Intel Editorial: Accelerating Innovations for Open and Sustainable HPC

\n \n \n “. concat(self. i18n. t(‘search. voice. recognition_retry’), “\n

Intel is answering computing’s insatiable call with sustainability as a priority in the future of supercomputing for all.

HAMBURG, Germany, May 31, 2022–(BUSINESS WIRE)–The following is an op-ed by Jeff McVeigh of Intel Corporation:

This press is multimedia. Read the full press here: https://www. businesswire. com/news/home/20220531005771/en/

At the May 31, 2022 International Supercomputing Conference in Hamburg, Germany, Jeff McVeigh, vice president and general manager of Intel Corporation’s Super Compute Group, announced Rialto Bridge, Intel’s intermediate graphics processing unit (GPU).
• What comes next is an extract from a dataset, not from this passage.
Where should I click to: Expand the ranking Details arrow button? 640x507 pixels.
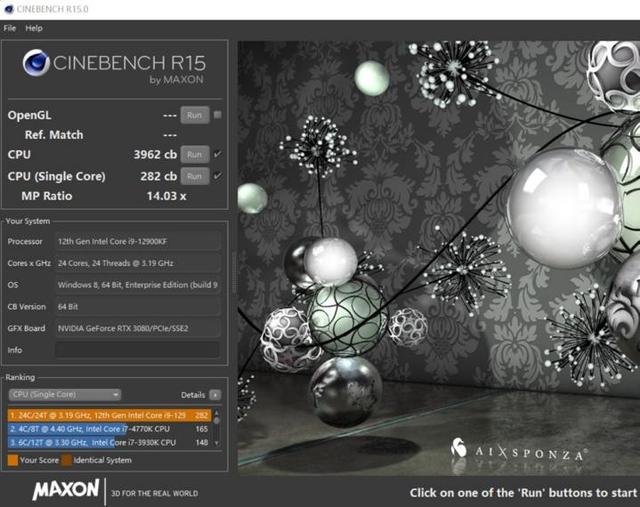point(215,395)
Using the same architecture as Intel’s Ponte Vecchio-based intermediate GPU and the combination of advanced tiles with Intel’s next compute node, Rialto Bridge will offer up to 160 Xe cores, plus FLOP, more I/O bandwidth, and TDP upper limits for considerably higher density, performance, and efficiency. (Credit: Intel Corporation)

As we enter the exascale era and rush to the zetta scale, the tech industry’s contribution to global carbon emissions is also increasing. knowledge centers, with IT infrastructure being one of the main drivers of the new electricity consumption.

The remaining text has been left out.